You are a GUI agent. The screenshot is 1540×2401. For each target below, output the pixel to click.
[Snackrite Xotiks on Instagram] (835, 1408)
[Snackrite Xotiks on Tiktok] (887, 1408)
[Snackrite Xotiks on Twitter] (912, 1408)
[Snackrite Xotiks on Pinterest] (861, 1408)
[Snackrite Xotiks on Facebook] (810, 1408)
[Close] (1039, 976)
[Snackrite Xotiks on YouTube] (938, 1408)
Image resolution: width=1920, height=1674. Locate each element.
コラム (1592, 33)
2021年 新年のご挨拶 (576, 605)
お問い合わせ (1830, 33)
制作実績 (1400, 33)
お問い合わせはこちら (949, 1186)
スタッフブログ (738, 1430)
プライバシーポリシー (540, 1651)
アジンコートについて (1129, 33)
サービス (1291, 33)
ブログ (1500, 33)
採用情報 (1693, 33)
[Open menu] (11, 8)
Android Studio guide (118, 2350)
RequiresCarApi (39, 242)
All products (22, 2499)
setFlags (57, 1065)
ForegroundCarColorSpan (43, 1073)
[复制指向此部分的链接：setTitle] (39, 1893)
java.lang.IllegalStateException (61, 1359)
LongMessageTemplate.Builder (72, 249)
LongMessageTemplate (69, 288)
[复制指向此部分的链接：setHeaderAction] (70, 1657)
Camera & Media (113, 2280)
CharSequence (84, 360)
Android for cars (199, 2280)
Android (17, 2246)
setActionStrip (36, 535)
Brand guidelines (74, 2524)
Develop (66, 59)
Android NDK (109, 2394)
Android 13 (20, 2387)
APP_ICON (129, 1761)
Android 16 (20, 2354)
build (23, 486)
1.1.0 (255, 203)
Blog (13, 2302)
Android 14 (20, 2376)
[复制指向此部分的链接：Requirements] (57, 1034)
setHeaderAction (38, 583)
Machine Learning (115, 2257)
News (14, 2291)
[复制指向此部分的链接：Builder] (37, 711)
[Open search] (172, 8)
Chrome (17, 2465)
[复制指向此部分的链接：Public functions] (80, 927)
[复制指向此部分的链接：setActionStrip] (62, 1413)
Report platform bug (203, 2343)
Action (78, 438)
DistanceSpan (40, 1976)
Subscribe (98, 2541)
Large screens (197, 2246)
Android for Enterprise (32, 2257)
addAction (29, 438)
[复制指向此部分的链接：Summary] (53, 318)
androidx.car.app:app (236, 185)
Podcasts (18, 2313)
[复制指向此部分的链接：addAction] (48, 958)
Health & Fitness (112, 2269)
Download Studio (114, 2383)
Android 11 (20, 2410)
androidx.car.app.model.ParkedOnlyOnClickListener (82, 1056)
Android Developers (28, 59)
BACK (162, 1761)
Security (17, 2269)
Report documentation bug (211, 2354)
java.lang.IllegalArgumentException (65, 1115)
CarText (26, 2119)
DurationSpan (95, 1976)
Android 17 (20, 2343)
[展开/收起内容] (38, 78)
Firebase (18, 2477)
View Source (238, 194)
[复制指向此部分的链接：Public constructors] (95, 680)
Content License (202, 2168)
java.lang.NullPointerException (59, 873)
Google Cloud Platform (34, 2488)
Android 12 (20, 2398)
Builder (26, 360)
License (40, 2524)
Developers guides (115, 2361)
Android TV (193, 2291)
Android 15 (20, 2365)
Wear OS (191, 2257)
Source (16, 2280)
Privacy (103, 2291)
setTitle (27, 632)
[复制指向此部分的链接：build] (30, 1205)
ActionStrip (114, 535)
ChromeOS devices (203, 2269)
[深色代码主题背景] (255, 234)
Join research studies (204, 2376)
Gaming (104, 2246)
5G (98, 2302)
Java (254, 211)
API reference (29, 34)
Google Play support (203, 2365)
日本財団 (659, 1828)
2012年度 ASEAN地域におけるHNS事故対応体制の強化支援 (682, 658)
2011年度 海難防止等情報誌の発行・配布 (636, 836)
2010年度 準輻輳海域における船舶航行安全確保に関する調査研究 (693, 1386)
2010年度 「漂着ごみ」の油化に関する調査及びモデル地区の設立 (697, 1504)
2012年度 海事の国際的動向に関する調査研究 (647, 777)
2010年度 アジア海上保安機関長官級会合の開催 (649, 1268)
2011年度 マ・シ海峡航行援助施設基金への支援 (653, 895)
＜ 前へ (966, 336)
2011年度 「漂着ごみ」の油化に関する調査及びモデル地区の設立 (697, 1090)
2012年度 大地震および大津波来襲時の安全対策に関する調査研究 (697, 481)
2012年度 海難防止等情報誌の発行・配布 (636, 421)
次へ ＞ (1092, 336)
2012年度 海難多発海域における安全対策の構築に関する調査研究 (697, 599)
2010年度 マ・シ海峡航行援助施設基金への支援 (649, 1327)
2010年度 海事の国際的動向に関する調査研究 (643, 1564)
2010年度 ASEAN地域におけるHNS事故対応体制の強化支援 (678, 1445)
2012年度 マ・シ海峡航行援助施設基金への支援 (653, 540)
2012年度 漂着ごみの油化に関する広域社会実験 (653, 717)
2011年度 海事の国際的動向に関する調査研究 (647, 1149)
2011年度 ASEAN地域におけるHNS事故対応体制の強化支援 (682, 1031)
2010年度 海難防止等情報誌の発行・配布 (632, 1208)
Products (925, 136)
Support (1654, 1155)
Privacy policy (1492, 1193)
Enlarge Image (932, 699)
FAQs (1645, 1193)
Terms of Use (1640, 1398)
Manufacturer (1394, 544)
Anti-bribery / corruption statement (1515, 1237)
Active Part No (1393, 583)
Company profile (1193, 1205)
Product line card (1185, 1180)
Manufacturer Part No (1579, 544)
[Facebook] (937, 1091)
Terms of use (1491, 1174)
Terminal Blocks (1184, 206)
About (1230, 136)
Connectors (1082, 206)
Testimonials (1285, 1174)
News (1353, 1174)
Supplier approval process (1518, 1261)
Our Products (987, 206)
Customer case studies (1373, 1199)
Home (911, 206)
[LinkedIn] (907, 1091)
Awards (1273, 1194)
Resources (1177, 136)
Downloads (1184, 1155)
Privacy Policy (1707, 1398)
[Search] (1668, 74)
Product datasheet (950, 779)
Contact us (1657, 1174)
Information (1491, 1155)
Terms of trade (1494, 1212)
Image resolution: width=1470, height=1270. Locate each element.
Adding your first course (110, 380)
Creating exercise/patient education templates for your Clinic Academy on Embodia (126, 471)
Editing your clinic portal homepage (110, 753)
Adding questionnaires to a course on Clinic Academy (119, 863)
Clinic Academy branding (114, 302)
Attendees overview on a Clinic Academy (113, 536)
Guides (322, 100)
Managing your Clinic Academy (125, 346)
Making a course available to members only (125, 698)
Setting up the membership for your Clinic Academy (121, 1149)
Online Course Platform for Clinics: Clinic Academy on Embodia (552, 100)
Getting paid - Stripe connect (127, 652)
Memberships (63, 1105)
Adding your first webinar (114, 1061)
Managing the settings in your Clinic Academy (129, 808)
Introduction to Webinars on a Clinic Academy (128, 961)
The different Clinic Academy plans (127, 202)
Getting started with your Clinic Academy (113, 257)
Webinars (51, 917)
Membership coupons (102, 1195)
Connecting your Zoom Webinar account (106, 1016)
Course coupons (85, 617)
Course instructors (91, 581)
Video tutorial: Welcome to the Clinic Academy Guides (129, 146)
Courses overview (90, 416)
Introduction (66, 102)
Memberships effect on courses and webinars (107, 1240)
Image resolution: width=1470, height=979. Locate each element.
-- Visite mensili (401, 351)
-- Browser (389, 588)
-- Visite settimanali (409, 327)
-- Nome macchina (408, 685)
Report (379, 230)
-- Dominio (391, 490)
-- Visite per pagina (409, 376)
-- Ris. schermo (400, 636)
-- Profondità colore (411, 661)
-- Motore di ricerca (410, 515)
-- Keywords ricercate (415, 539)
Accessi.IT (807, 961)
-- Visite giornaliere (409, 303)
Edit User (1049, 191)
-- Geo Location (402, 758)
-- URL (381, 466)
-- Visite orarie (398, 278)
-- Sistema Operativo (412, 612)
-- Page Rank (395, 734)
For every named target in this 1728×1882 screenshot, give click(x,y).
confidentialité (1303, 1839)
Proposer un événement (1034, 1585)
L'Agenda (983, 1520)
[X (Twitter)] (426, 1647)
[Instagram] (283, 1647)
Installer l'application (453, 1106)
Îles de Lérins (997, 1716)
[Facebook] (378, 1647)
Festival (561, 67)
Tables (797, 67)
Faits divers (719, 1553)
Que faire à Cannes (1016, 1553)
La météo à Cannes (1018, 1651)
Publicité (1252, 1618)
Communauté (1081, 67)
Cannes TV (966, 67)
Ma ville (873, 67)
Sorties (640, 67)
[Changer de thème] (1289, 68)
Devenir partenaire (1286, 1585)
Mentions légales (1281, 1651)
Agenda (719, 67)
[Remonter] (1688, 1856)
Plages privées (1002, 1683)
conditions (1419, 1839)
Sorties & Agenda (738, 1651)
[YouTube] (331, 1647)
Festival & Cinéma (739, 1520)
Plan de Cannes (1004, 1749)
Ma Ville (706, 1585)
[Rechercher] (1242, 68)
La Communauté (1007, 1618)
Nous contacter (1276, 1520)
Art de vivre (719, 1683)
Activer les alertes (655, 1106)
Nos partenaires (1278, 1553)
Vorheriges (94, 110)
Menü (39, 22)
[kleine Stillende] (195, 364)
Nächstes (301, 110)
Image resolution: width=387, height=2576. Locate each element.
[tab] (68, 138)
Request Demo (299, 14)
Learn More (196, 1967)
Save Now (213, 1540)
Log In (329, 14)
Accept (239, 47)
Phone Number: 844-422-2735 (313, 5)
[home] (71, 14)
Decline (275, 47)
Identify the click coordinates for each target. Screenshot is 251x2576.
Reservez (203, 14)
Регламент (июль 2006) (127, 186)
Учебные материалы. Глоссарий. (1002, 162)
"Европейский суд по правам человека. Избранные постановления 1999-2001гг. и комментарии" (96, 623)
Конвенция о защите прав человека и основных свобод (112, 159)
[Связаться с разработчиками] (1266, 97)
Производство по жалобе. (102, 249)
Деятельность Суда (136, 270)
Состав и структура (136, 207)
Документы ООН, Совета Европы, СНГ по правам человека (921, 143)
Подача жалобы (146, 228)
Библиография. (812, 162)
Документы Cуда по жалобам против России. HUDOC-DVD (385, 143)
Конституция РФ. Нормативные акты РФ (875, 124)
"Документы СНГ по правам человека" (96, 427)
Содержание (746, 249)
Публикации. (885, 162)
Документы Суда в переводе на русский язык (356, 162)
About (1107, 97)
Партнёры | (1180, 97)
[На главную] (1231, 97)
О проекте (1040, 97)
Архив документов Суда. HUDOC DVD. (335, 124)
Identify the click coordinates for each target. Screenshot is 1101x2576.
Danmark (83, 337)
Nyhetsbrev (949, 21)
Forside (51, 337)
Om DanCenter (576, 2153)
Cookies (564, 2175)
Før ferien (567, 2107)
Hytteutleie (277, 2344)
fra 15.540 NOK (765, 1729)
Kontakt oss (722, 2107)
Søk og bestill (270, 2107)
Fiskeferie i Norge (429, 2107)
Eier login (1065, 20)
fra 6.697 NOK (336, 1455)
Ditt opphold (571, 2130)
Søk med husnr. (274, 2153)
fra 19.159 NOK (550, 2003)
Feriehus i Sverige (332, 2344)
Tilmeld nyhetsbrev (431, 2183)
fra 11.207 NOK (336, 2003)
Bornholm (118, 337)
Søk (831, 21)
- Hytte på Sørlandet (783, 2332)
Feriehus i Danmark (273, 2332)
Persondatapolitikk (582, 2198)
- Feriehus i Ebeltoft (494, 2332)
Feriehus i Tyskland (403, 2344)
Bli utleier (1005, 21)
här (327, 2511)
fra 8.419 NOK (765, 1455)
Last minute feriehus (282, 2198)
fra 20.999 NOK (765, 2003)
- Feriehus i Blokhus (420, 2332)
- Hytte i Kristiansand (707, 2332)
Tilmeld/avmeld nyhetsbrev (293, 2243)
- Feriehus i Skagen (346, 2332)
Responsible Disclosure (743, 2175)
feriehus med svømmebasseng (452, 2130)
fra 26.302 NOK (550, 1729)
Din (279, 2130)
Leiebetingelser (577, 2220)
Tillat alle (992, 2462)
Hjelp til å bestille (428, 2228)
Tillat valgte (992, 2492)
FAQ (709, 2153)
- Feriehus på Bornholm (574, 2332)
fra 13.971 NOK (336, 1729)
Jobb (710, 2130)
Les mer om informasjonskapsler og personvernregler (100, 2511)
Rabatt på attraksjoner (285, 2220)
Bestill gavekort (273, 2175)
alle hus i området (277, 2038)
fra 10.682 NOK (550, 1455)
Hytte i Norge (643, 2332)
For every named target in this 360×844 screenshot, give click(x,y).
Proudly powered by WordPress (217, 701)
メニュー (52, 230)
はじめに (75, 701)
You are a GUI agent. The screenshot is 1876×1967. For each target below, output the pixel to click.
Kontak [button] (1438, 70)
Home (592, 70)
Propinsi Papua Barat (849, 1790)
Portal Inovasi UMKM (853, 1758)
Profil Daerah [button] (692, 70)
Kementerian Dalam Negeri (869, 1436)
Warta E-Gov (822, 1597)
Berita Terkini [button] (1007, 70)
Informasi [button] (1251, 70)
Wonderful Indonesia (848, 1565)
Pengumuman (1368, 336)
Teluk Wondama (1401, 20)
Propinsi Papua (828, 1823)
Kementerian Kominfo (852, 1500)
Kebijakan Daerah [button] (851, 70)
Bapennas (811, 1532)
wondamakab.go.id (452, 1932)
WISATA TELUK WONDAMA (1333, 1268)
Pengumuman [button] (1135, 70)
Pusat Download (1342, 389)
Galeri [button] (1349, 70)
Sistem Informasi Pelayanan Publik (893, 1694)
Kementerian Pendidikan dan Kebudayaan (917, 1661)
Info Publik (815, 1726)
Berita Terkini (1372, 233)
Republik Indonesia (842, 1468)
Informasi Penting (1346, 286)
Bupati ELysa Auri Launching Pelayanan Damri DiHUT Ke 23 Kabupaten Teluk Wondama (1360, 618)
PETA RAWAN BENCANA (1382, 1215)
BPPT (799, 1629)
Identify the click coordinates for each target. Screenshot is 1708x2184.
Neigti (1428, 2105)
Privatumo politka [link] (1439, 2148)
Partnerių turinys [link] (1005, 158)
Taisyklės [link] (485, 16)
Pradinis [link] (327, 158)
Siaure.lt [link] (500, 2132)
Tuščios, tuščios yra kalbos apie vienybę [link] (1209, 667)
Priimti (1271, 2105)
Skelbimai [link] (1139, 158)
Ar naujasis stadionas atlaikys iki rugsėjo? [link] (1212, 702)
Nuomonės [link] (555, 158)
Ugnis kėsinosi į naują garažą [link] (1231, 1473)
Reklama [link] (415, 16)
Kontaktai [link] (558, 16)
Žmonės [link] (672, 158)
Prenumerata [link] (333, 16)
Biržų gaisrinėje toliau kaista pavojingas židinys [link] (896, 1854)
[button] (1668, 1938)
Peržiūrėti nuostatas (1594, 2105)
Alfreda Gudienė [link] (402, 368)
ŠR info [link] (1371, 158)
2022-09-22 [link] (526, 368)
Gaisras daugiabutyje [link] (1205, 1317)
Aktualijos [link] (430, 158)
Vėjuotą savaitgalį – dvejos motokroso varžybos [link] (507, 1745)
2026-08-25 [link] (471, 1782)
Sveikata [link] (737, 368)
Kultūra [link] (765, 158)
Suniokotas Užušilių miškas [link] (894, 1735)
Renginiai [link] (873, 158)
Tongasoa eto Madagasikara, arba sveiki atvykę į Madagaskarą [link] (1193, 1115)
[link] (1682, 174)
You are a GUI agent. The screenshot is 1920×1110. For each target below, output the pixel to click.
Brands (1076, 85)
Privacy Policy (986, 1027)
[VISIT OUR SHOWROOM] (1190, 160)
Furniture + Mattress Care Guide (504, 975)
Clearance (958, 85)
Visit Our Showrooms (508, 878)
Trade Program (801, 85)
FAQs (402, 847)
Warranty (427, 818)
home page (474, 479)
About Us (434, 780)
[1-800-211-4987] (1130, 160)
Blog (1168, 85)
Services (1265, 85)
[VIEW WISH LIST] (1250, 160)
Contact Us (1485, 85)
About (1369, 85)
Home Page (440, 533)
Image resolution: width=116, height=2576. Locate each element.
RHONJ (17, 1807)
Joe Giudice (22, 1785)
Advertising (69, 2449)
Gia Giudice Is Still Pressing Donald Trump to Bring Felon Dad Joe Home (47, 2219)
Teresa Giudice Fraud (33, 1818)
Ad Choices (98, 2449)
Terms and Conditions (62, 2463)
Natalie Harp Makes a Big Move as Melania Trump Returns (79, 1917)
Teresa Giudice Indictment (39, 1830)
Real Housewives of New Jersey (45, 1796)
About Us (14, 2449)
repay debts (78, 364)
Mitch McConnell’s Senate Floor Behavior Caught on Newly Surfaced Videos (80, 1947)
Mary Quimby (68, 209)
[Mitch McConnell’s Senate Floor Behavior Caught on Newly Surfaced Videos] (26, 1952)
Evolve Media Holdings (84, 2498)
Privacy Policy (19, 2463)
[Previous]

What you are asked to do:
Whenever a line of the data above holds the word "androidx", it counts once; report the total number of such lines and nothing more.

Task answer:
2